Required work - How many lines in the records below contain the word "each"? State only that number.

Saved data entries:
============

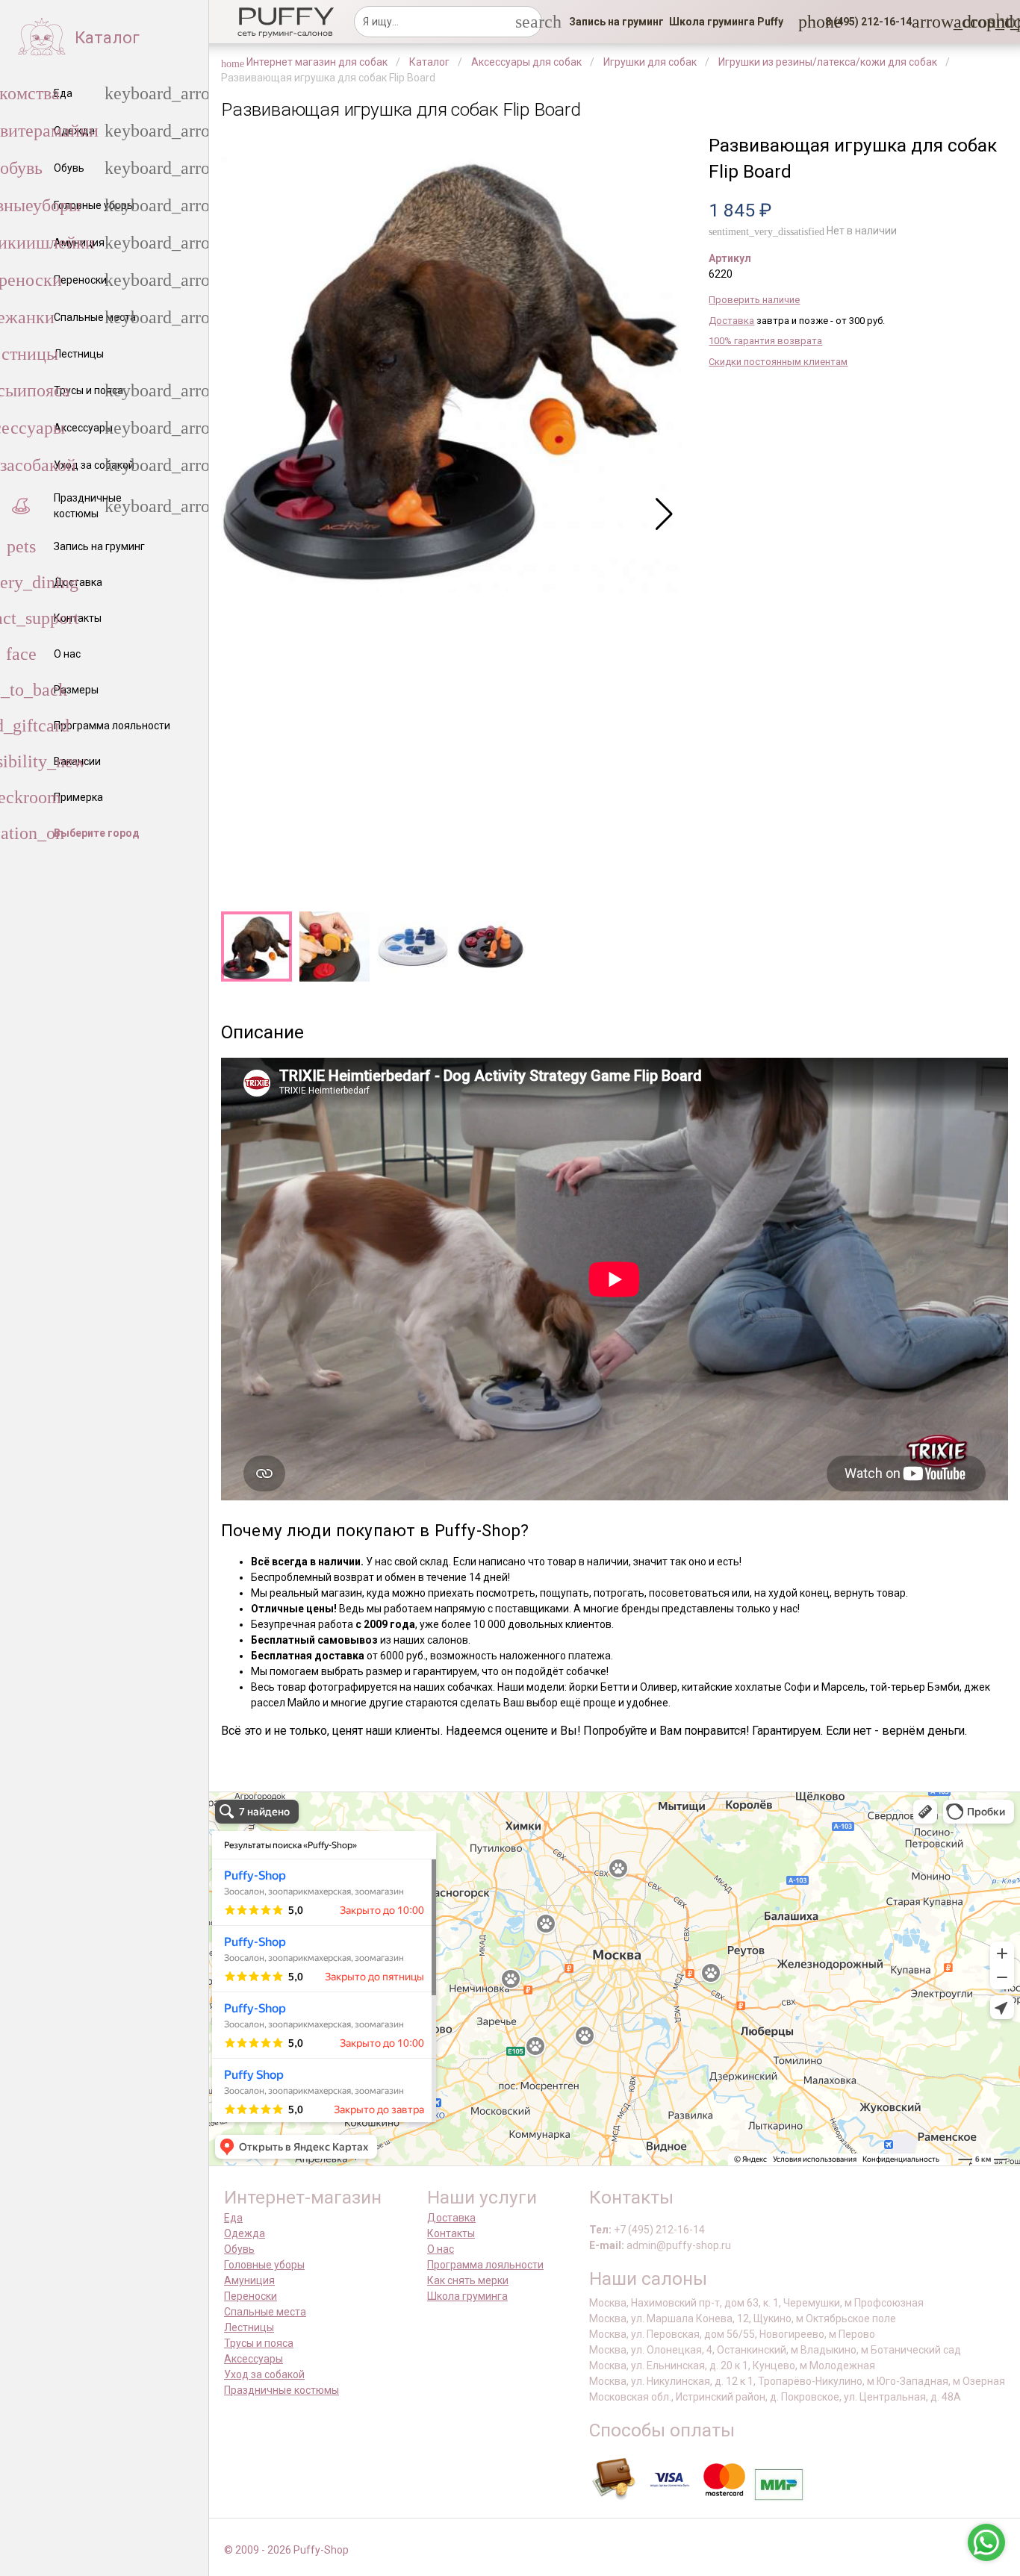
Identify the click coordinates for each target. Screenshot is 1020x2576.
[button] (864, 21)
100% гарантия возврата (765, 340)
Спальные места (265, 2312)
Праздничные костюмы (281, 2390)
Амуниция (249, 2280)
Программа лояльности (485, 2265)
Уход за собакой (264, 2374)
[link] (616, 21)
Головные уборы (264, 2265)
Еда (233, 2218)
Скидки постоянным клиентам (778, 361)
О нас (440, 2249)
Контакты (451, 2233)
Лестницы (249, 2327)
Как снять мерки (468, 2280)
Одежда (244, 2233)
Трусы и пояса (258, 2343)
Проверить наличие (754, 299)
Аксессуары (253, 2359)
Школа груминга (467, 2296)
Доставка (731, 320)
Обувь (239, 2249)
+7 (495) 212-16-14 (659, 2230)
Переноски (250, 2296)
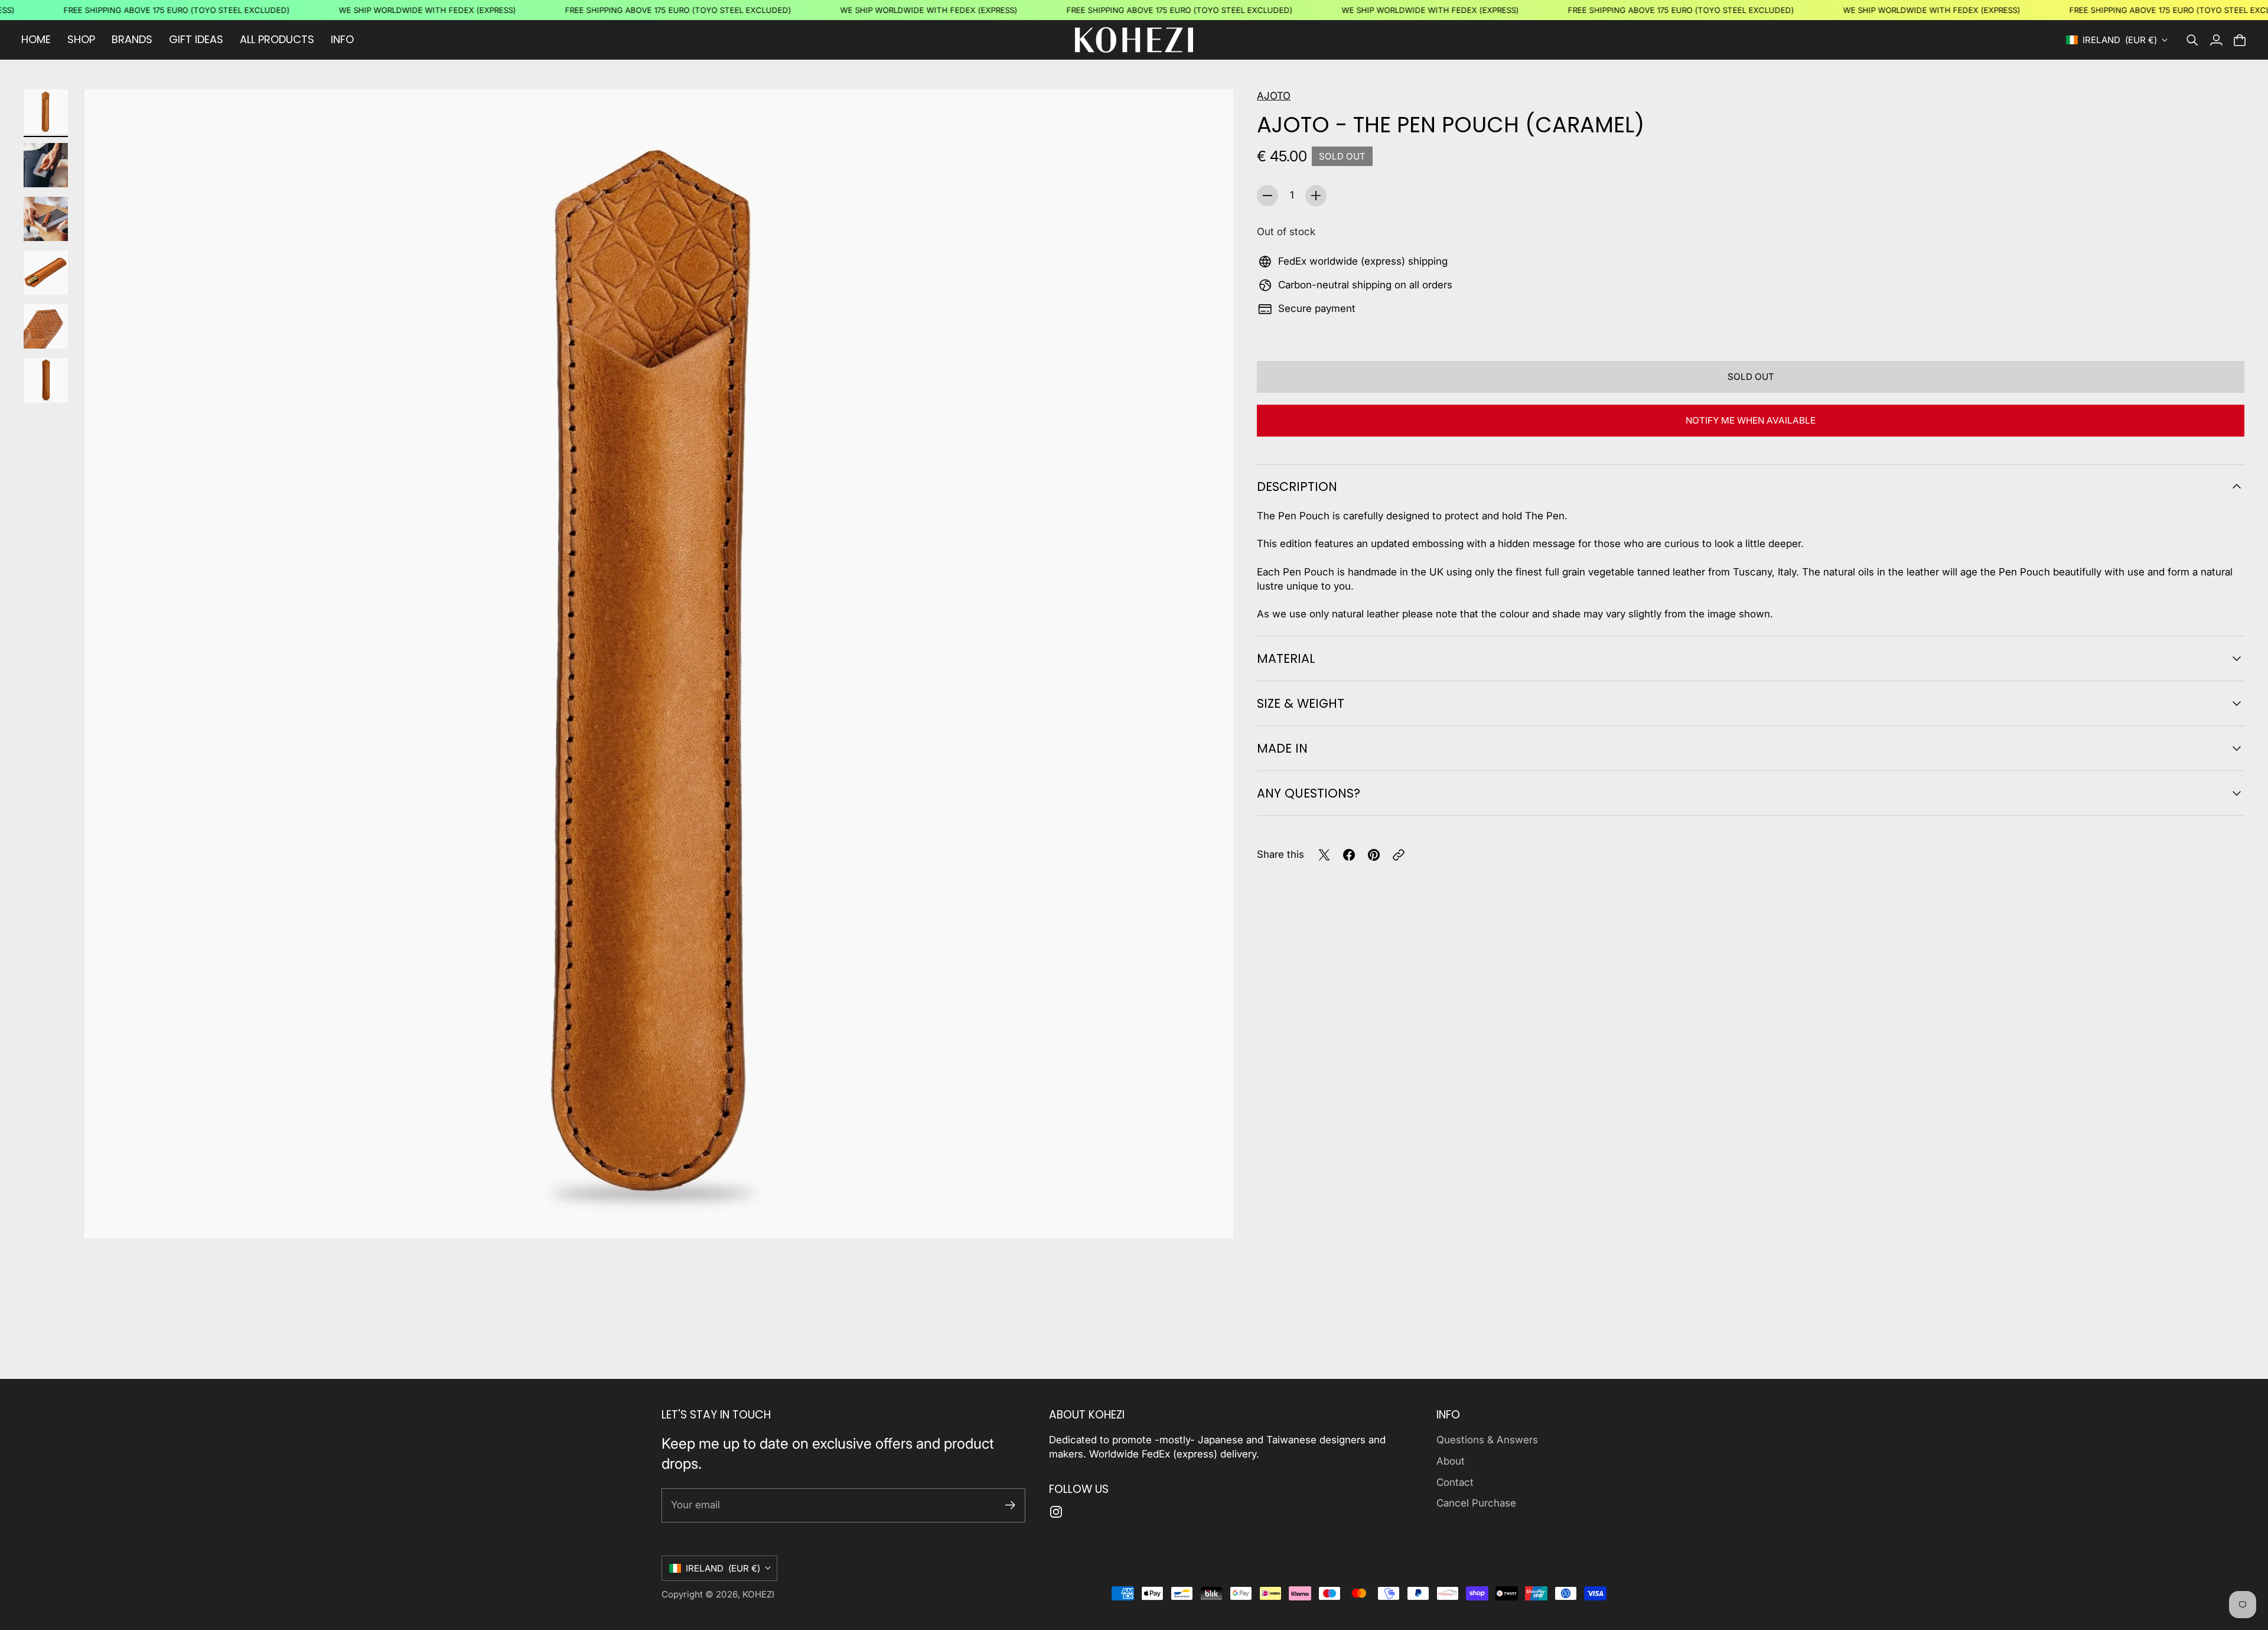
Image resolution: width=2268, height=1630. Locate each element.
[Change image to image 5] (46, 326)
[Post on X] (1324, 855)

============

Exercise response - 2